Non è sempre facile muoversi nel contesto delle misure pubbliche di agevolazione all’impresa. Scadenze e parametri da rispettare, un’ampia documentazione da redigere e conservare, tempistiche da gestire.

La Banca può supportare attivamente le imprese a cogliere le opportunità offerte dalle leggi agevolative, grazie alla capillare presenza della Rete di Filiali dedicate alle imprese ed al supporto delle società del Gruppo specializzate nel settore, come Mediocredito Italiano per quanto attiene alle agevolazioni italiane e Intesa Sanpaolo Eurodesk per i programmi e le iniziative dell’Unione europea (UE).

Incentivi a livello europeo: opportunità particolarmente interessanti per le imprese e le università sono offerte dal 7° Programma Quadro di Ricerca e Sviluppo Tecnologico (2007-2013), che cofinanzia progetti di ricerca e sviluppo tecnologico transnazionali e a cui sono destinati oltre 50 miliardi di Euro fino al 2013.
Oltre a questo, il Programma Energia Intelligente per l’Europa (EIE), mira invece a creare le condizioni politiche e di mercato per lo sviluppo delle energie rinnovabili e dell’efficienza energetica finanziando anche la sperimentazione sul mercato di tecnologie energetiche non ancora collaudate.

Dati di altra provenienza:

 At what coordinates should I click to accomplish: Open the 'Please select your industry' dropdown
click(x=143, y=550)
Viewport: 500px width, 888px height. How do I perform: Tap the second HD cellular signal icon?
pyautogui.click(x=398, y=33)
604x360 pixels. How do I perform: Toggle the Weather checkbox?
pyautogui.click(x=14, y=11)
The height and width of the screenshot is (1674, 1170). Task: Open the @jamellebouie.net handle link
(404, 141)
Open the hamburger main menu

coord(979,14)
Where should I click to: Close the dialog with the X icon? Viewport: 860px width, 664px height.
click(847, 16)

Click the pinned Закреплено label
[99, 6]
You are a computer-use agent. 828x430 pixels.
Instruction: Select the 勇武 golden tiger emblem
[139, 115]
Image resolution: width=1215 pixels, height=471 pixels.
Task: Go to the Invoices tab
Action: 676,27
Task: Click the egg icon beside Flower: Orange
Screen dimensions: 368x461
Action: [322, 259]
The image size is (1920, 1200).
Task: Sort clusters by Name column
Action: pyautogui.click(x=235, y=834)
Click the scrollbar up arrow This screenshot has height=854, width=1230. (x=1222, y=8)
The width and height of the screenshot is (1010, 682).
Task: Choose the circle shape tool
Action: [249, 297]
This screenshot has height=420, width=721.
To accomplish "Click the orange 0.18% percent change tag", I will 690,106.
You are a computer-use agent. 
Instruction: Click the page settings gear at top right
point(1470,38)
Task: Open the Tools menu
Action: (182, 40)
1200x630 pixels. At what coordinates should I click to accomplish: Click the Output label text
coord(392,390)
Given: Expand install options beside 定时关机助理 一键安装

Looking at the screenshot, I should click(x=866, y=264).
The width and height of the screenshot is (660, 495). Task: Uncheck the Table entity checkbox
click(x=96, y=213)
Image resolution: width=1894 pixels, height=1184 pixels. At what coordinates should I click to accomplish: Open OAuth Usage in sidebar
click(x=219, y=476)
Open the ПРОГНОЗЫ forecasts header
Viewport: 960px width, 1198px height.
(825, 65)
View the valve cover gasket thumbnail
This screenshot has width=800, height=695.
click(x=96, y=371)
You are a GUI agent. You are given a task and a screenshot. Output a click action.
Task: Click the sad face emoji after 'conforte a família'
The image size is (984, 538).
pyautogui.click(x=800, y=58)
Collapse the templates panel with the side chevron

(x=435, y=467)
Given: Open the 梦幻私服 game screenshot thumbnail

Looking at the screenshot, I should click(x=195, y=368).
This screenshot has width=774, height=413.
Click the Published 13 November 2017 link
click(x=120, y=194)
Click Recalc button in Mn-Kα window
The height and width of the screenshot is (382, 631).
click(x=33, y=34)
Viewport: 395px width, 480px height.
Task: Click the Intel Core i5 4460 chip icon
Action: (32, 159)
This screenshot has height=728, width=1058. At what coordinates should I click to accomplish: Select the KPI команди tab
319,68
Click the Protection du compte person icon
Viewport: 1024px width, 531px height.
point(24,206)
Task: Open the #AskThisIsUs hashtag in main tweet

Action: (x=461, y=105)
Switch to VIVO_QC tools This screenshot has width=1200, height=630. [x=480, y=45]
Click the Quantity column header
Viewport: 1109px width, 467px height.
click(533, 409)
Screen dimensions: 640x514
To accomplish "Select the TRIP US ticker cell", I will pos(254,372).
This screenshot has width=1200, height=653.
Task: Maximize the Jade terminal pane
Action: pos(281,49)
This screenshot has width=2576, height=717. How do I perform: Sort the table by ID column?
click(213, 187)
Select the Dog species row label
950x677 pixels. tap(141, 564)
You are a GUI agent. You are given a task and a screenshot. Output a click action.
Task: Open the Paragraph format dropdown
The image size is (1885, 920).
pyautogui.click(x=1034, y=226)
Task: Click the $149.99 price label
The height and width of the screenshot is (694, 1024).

Incentivi a livello nazionale ed interregionale: le agevolazioni statali a favore delle Imprese che investono nel settore delle energie rinnovabili sono rappresentate prevalentemente dagli incentivi erogati da GSE sotto forma di tariffe incentivanti (conto energia e tariffa unica omnicomprensiva) e dai certificati verdi.
Per quanto riguarda il sostegno agli investimenti da parte dello Stato, oltre al Fondo Rotativo per gli investimenti (ex Lege 488/92) ed agli strumenti classici di incentivi alla Ricerca e Sviluppo (FIT e FAR, Legge 46/82), esistono finanziamenti, nell’ambito del Protocollo di Kyoto, con provvista della Cassa Depositi e Prestiti, a tassi quasi nulli, per investimenti per la promozione dell’energia elettrica prodotta da fonti energetiche rinnovabili, nonché detrazioni fiscali per l’installazione di sistemi termodinamici a concentrazione solare, limitatamente però alla produzione di energia termica e di acqua calda.
Per le regioni della convergenza (Campania, Calabria, Puglia e Sicilia) il Programma Operativo Interregionale prevede misure specifiche a sostegno degli investimenti nel settore delle energie rinnovabili ed efficienza energetica.

Incentivi a livello regionale: pressoché tutte le regioni italiane, nell’ambito della propria programmazione, hanno ritenuto prioritario il settore energetico, inserendo quindi un’Asse dedicato alle energie rinnovabili nei POR 2007-2013 e nei propri Piani di Sviluppo Rurale.
In molti casi i relativi bandi sono ancora in corso di emanazione.
Inoltre, esistono ulteriori forme di finanziamento agevolato con contributi in conto interessi o a fondo perduto, per specifici investimenti ritenuti strategici per il territorio regionale.